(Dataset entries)
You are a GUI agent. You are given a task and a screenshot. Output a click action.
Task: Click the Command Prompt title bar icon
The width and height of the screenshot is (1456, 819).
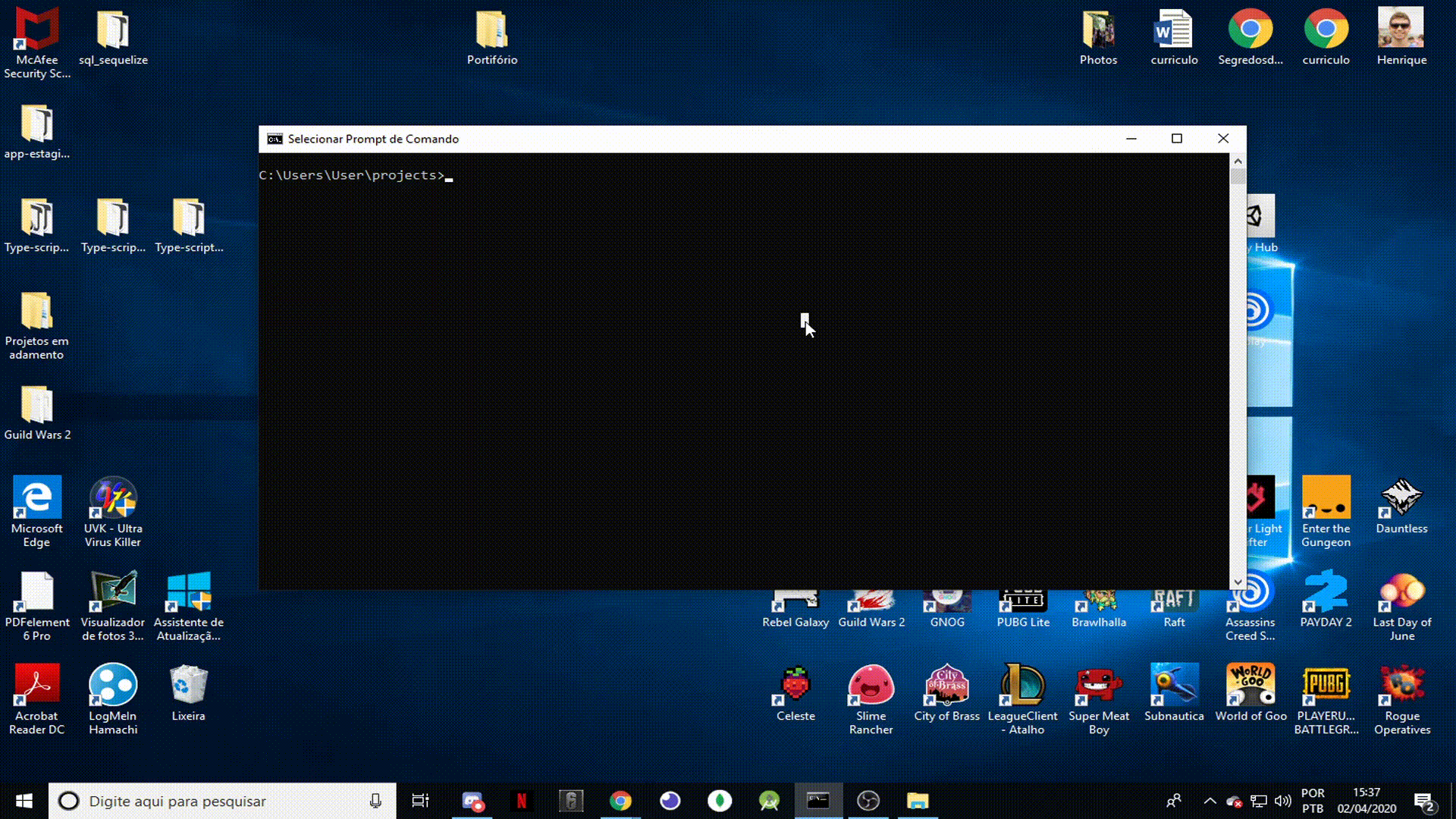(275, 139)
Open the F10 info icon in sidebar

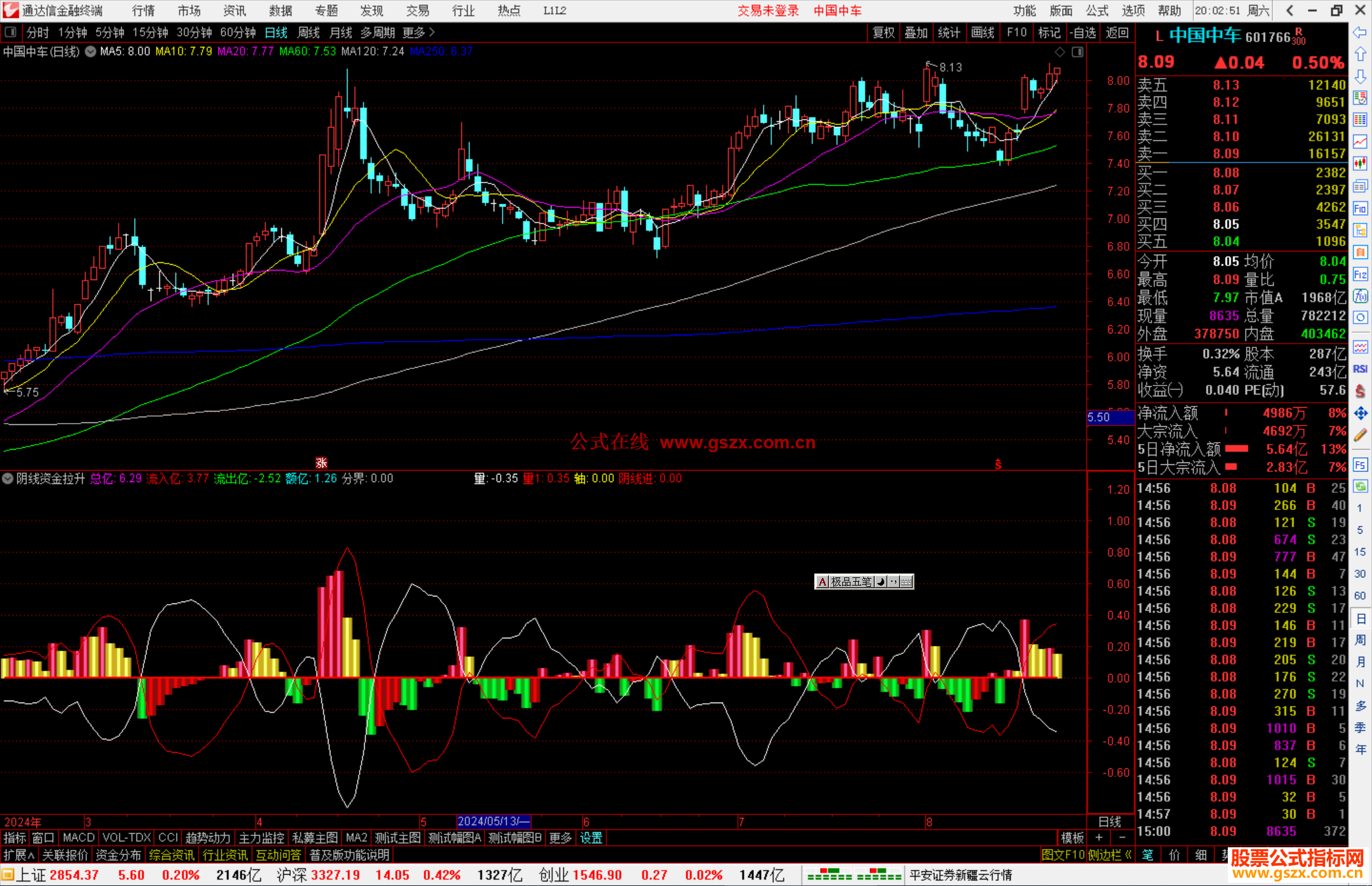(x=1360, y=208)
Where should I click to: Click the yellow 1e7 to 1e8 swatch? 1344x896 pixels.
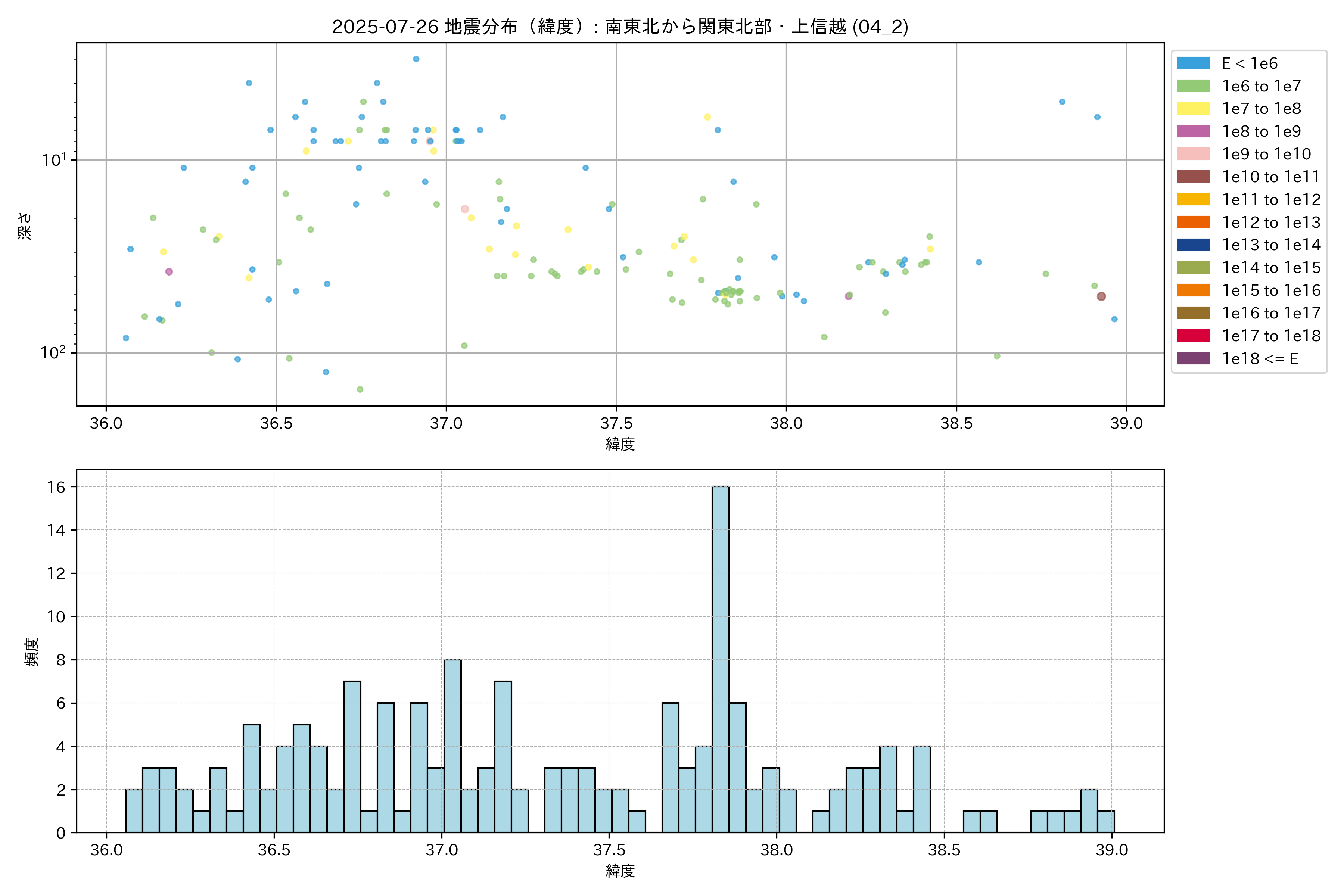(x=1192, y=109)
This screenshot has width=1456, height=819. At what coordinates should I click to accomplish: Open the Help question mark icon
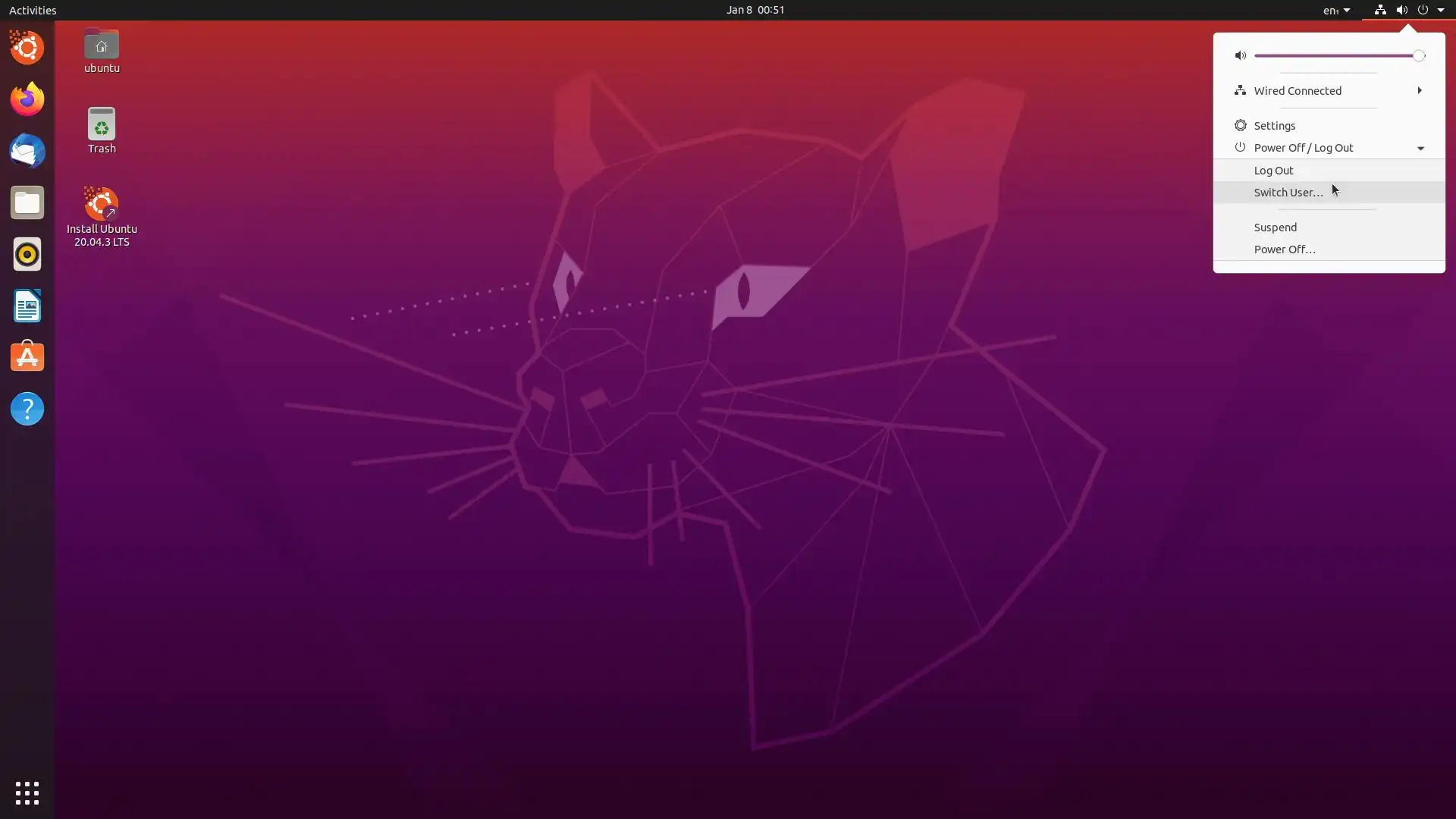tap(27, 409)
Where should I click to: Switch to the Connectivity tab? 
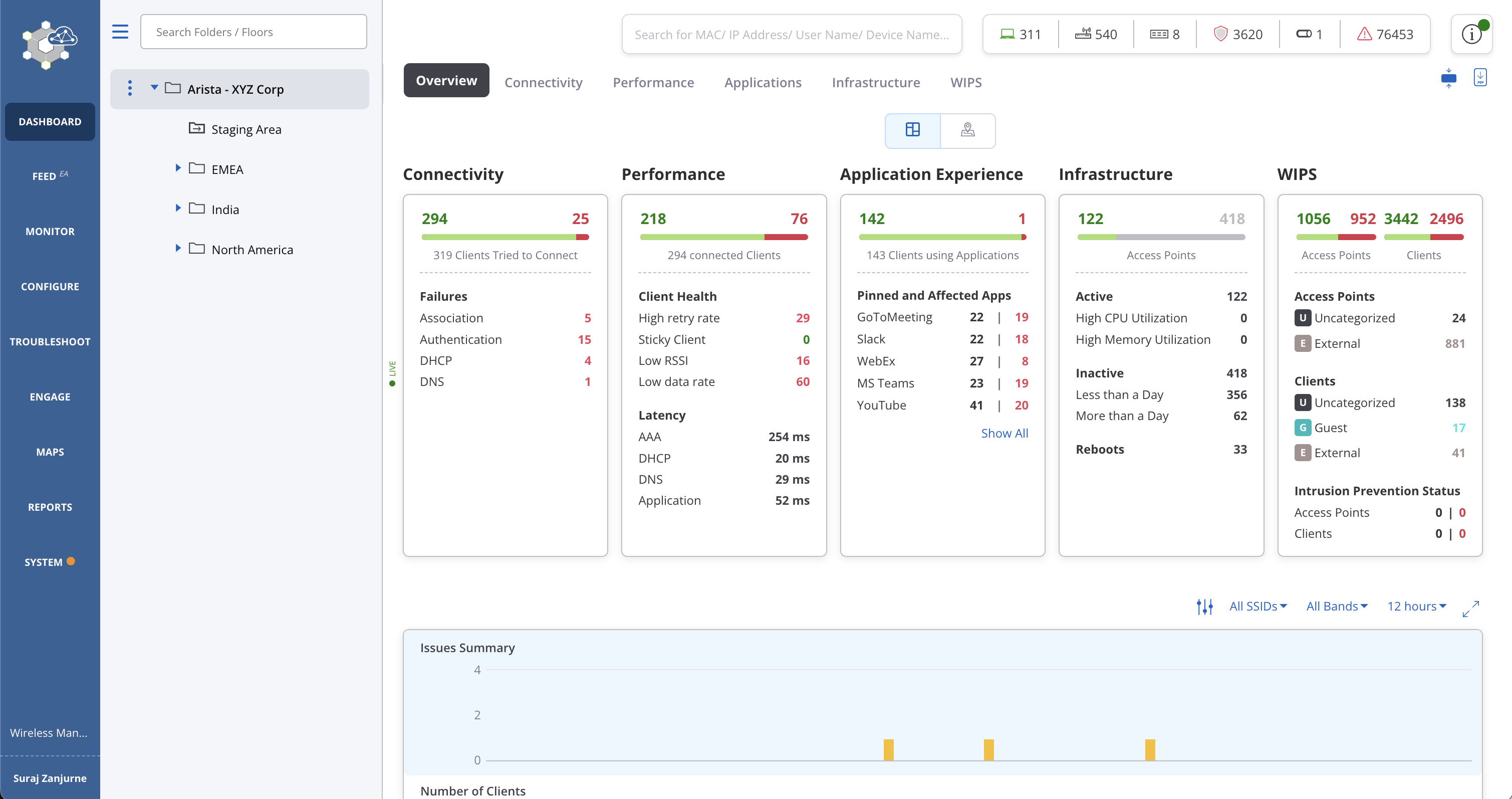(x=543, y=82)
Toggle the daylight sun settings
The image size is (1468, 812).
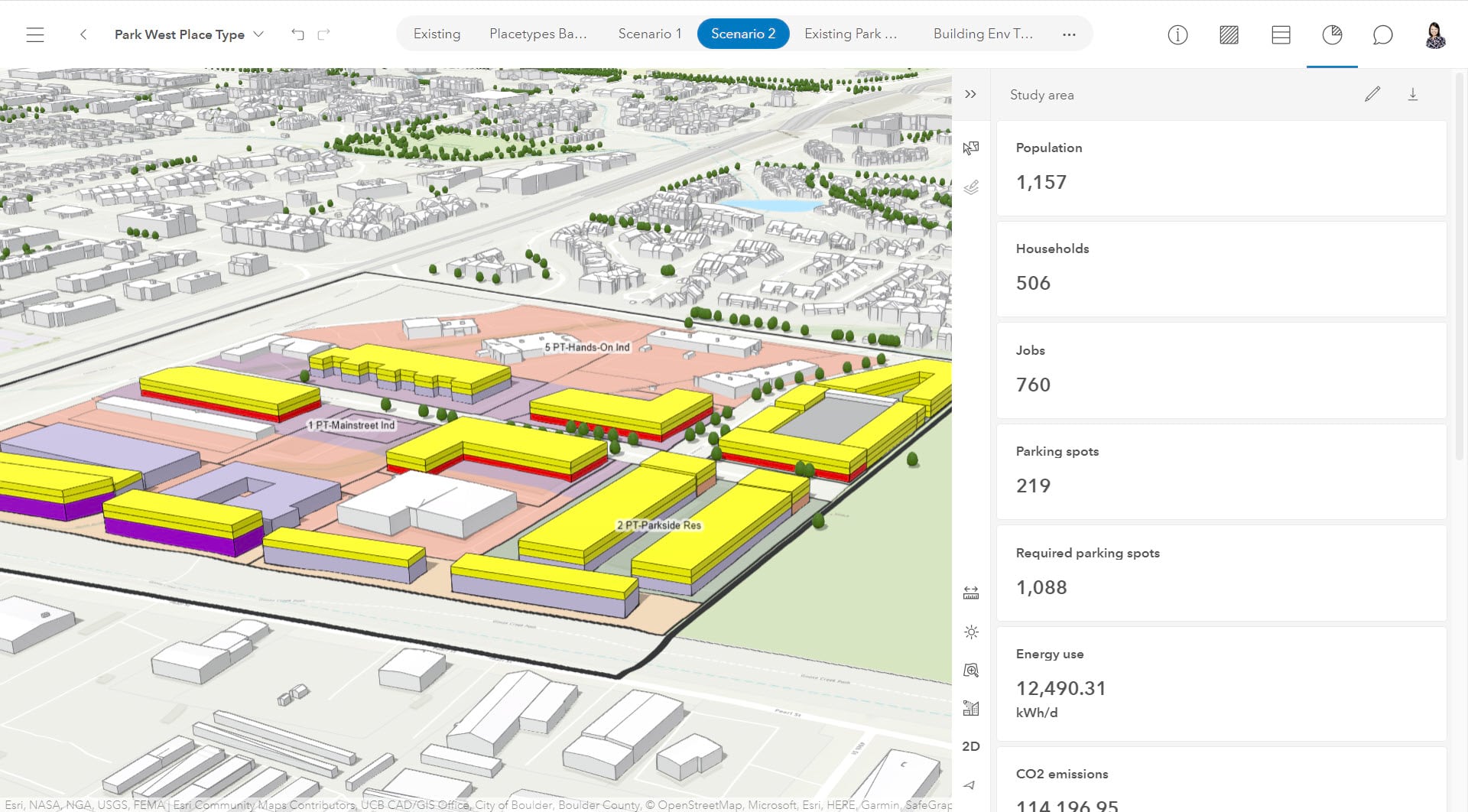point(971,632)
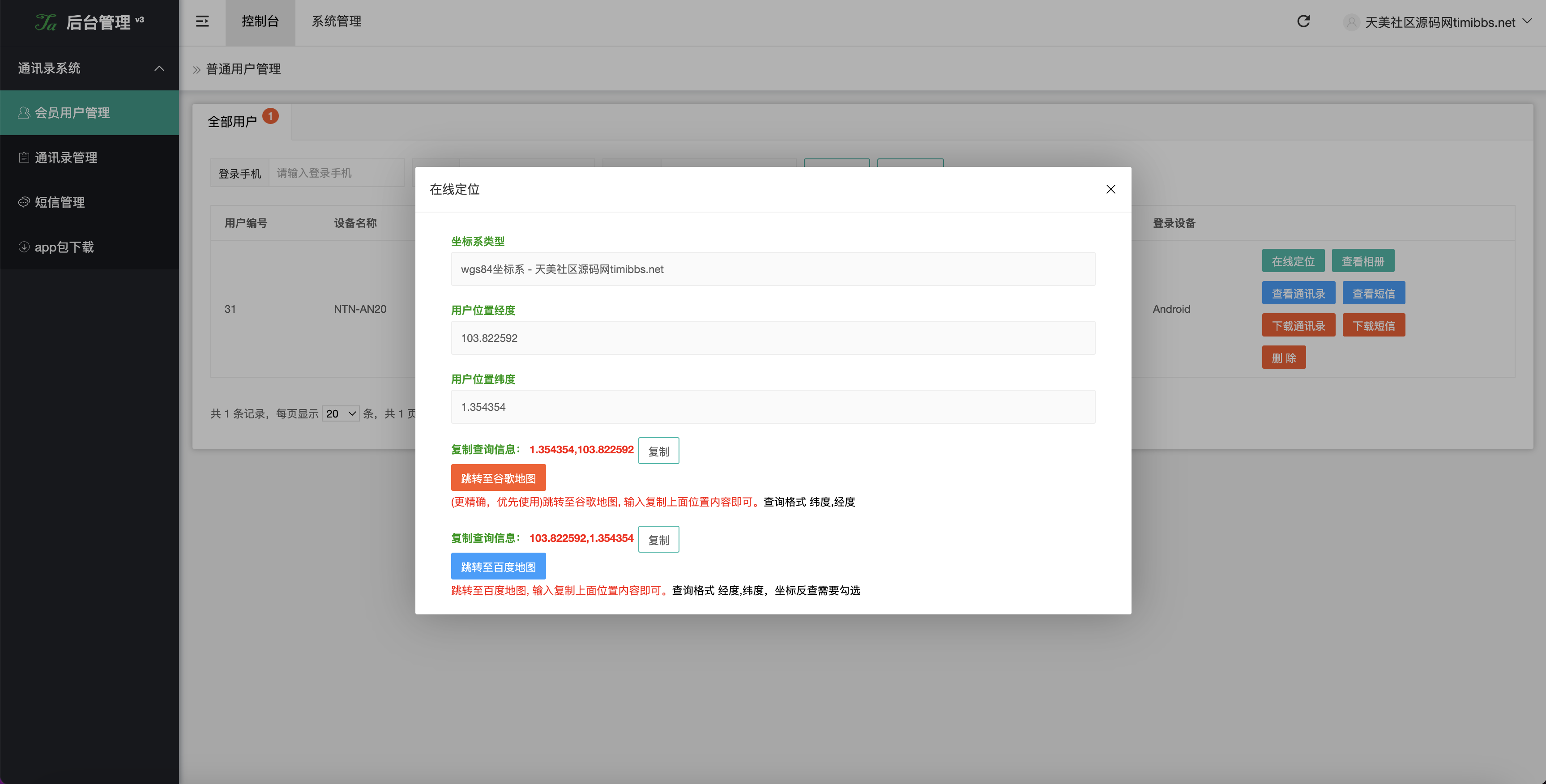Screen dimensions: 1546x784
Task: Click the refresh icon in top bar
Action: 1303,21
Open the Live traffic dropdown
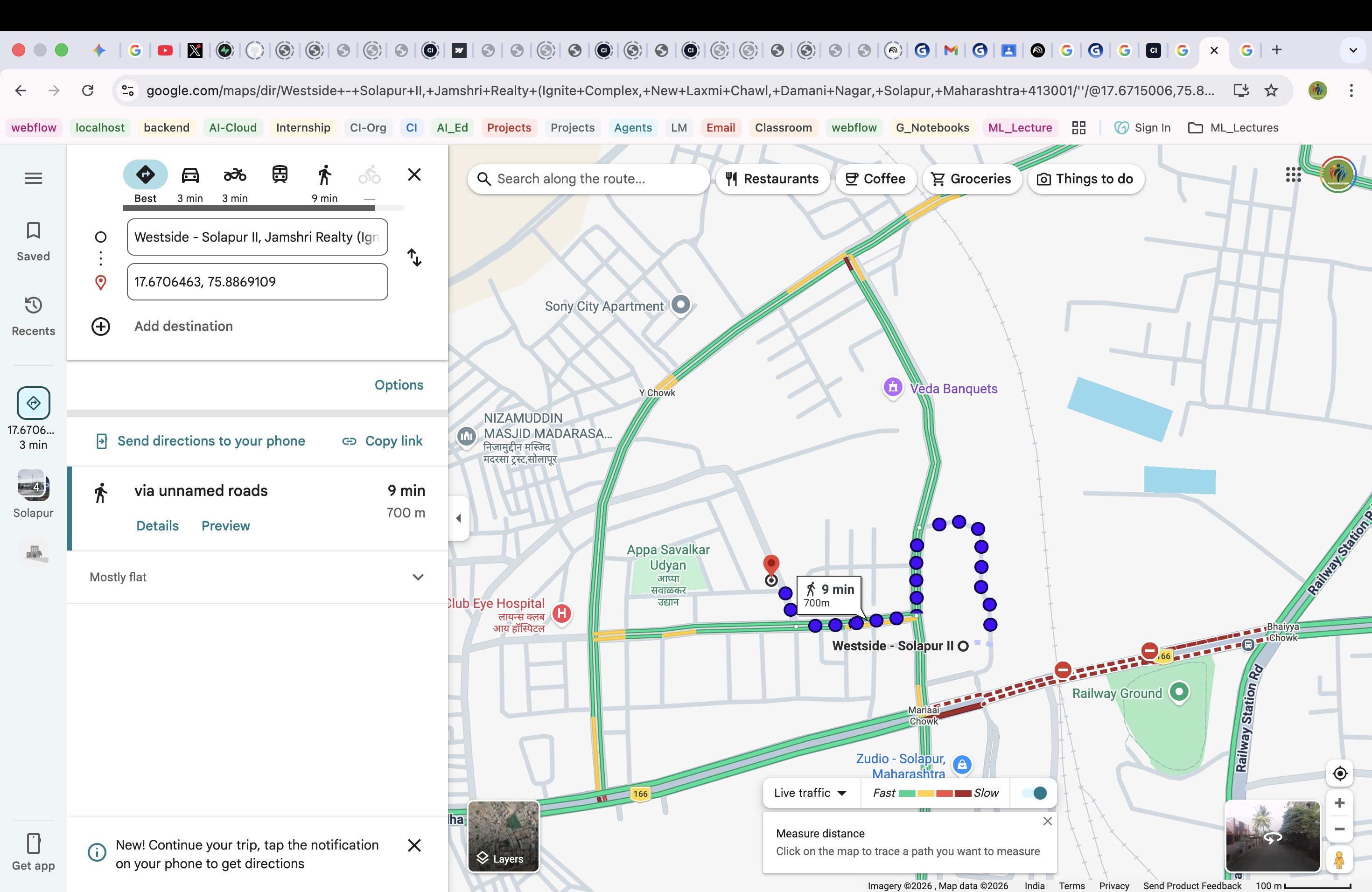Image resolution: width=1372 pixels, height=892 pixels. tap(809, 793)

Instructions to follow => Leaving the pictures out, copy exactly the lines from the line that contains "Toggle the daylight sun settings" to the last line of the data, both ends included.

Answer space =>
Toggle the daylight sun settings
The image size is (1468, 812).
point(971,632)
Screen dimensions: 1546x784
Task: Click the refresh icon in top bar
Action: 1303,21
Open the Live traffic dropdown
Image resolution: width=1372 pixels, height=892 pixels. tap(809, 793)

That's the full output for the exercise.